Exercise. Of the lines listed below, return exactly those that run from the line containing "electric castle (50, 1430)" through the line containing "WhatsApp İle Sipariş (1063, 569)", both included.

Stored items:
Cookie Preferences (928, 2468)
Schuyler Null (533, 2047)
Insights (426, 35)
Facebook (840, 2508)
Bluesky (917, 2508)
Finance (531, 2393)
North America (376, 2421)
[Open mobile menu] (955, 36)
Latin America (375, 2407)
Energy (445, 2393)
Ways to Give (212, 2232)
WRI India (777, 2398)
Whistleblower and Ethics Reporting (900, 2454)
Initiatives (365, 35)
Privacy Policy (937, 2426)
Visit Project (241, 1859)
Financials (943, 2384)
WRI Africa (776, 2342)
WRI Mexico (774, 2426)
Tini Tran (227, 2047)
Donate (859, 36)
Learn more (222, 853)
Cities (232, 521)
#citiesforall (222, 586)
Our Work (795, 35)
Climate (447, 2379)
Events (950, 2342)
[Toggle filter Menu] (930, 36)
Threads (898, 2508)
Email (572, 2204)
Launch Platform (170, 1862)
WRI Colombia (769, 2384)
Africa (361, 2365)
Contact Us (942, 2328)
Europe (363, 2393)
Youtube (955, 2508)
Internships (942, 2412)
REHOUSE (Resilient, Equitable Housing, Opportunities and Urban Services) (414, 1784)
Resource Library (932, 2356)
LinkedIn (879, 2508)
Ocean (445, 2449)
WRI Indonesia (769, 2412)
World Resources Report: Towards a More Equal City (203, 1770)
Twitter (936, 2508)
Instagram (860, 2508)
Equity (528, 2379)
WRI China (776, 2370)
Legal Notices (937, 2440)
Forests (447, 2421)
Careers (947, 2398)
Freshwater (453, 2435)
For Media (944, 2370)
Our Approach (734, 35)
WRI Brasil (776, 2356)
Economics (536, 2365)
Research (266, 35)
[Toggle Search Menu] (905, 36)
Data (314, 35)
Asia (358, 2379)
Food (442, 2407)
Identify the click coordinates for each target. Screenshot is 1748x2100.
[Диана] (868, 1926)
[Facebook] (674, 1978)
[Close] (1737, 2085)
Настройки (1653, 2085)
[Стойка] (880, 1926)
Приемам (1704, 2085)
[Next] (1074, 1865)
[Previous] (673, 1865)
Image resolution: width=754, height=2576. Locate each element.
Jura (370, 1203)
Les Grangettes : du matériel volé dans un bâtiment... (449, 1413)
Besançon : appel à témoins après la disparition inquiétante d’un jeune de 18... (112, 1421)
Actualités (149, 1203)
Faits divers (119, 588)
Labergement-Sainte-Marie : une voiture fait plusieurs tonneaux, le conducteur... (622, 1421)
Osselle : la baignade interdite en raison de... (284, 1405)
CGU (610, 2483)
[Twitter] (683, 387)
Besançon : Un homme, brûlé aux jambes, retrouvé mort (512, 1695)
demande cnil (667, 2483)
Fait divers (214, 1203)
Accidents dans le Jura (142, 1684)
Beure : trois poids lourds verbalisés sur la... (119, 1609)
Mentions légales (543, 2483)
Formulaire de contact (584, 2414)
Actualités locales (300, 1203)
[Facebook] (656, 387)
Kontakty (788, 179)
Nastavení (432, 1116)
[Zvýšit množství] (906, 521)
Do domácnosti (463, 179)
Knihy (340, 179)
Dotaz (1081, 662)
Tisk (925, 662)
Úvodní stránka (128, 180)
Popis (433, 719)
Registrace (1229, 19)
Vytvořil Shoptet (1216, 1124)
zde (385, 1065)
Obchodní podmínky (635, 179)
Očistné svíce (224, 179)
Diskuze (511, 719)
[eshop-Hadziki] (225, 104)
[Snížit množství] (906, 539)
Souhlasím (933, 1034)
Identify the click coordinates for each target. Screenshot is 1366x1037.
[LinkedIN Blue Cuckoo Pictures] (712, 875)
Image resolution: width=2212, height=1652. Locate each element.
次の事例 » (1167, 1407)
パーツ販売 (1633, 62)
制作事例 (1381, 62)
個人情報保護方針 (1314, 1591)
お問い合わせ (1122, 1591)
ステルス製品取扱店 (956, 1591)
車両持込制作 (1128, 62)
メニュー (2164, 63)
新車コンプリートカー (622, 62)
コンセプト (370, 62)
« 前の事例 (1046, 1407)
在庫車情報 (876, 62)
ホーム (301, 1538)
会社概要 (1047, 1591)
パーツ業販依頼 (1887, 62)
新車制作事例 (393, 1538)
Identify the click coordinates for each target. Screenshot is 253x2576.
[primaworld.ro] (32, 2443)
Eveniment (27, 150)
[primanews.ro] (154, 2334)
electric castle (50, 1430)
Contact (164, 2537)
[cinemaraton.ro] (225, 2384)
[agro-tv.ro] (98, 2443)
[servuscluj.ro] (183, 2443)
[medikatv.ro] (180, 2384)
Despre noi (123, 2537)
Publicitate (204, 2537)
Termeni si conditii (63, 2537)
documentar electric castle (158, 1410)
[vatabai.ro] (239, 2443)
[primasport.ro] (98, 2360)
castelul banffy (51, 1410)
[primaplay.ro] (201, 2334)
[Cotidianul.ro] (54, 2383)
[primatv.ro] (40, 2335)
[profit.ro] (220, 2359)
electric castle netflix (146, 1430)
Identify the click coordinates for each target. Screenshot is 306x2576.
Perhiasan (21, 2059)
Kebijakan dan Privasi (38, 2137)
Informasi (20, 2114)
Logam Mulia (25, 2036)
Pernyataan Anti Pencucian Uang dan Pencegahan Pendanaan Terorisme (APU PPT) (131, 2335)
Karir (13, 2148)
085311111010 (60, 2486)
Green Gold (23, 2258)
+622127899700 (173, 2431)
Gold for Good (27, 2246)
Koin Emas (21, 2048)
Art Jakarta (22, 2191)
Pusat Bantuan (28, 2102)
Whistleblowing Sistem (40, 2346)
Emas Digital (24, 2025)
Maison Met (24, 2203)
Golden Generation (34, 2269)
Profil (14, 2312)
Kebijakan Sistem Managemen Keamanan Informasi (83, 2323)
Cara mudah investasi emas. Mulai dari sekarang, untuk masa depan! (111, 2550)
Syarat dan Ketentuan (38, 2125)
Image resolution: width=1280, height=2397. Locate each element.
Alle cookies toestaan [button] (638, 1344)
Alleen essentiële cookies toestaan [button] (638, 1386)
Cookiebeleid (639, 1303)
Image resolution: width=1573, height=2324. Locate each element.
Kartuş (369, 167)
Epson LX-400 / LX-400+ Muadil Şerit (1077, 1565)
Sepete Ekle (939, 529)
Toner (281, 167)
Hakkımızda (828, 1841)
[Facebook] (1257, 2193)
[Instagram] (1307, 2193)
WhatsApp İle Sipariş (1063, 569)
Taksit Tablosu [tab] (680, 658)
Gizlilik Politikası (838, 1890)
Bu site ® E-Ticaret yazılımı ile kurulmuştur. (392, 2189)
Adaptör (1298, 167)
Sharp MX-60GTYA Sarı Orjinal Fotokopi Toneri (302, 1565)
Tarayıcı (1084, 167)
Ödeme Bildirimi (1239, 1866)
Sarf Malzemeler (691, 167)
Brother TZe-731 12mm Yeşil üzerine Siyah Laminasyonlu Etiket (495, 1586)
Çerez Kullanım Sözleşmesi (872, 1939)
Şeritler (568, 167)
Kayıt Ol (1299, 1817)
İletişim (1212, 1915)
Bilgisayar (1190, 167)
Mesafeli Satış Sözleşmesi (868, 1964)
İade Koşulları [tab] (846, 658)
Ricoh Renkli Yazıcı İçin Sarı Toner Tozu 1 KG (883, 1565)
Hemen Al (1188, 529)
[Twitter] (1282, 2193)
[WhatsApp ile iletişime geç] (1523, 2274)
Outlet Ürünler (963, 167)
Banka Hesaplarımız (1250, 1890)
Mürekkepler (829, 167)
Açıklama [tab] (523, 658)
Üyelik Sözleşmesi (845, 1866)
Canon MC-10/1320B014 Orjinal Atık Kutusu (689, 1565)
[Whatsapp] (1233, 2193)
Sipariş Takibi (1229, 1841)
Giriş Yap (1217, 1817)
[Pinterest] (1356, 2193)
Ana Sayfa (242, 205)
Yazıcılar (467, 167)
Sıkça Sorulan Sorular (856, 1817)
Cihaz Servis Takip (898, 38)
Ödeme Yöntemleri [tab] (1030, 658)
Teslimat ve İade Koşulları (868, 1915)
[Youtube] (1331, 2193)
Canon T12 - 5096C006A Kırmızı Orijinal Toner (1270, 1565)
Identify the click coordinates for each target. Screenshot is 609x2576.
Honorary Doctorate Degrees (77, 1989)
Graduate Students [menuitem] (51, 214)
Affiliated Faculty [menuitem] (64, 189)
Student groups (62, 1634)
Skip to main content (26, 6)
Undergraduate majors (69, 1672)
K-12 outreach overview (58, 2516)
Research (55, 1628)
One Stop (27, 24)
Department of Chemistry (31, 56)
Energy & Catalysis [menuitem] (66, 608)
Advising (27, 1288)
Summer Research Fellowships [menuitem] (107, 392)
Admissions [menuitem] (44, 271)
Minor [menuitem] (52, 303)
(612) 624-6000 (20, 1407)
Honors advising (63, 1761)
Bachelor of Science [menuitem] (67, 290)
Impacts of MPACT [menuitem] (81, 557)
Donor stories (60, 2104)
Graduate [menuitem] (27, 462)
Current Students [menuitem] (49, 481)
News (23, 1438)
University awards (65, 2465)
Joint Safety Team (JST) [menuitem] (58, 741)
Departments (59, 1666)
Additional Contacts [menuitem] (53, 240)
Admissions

Output.
electric castle (50, 1430)
Contact (164, 2537)
[cinemaraton.ro] (225, 2384)
[agro-tv.ro] (98, 2443)
[servuscluj.ro] (183, 2443)
[medikatv.ro] (180, 2384)
Despre noi (123, 2537)
Publicitate (204, 2537)
Termeni si conditii (63, 2537)
documentar electric castle (158, 1410)
[vatabai.ro] (239, 2443)
[primasport.ro] (98, 2360)
castelul banffy (51, 1410)
[primaplay.ro] (201, 2334)
[Cotidianul.ro] (54, 2383)
[primatv.ro] (40, 2335)
[profit.ro] (220, 2359)
electric castle netflix (146, 1430)
Identify the click coordinates for each target. Screenshot is 306x2576.
Perhiasan (21, 2059)
Kebijakan dan Privasi (38, 2137)
Informasi (20, 2114)
Logam Mulia (25, 2036)
Pernyataan Anti Pencucian Uang dan Pencegahan Pendanaan Terorisme (APU PPT) (131, 2335)
Karir (13, 2148)
085311111010 (60, 2486)
Green Gold (23, 2258)
+622127899700 (173, 2431)
Gold for Good (27, 2246)
Koin Emas (21, 2048)
Art Jakarta (22, 2191)
Pusat Bantuan (28, 2102)
Whistleblowing Sistem (40, 2346)
Emas Digital (24, 2025)
Maison Met (24, 2203)
Golden Generation (34, 2269)
Profil (14, 2312)
Kebijakan Sistem Managemen Keamanan Informasi (83, 2323)
Cara mudah investasi emas. Mulai dari sekarang, untuk masa depan! (111, 2550)
Syarat dan Ketentuan (38, 2125)
Image resolution: width=1280, height=2397. Locate each element.
Alle cookies toestaan [button] (638, 1344)
Alleen essentiële cookies toestaan [button] (638, 1386)
Cookiebeleid (639, 1303)
Image resolution: width=1573, height=2324. Locate each element.
Kartuş (369, 167)
Epson LX-400 / LX-400+ Muadil Şerit (1077, 1565)
Sepete Ekle (939, 529)
Toner (281, 167)
Hakkımızda (828, 1841)
[Facebook] (1257, 2193)
[Instagram] (1307, 2193)
WhatsApp İle Sipariş (1063, 569)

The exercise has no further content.